Work to be completed: Return all lines in the data where the string "нижнее" can be found.

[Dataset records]
/---

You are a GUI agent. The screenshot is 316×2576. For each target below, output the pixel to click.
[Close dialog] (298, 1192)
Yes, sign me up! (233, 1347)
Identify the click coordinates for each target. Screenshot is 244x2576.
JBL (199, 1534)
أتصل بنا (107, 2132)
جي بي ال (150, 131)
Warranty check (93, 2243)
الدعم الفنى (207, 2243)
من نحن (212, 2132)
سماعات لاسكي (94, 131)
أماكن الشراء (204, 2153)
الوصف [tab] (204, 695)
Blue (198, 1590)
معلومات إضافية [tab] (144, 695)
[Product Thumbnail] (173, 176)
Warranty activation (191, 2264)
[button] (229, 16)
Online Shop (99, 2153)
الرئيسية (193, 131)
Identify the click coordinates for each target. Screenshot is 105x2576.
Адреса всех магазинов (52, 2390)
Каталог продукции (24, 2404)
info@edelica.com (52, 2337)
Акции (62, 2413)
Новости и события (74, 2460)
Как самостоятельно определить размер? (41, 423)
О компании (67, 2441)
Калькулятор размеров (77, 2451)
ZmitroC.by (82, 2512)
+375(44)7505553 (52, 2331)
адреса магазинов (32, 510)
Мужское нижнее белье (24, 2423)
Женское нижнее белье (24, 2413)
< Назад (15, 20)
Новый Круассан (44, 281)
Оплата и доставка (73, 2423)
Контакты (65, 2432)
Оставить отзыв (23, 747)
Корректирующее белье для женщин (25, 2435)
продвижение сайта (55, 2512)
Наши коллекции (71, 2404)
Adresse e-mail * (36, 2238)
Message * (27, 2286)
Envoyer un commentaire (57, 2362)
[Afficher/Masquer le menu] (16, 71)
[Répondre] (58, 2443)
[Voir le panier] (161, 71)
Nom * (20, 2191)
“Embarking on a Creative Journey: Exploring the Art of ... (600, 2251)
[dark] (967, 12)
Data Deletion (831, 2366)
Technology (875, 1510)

\---

Solution to the exercise:
Мужское нижнее белье (24, 2423)
Женское нижнее белье (24, 2413)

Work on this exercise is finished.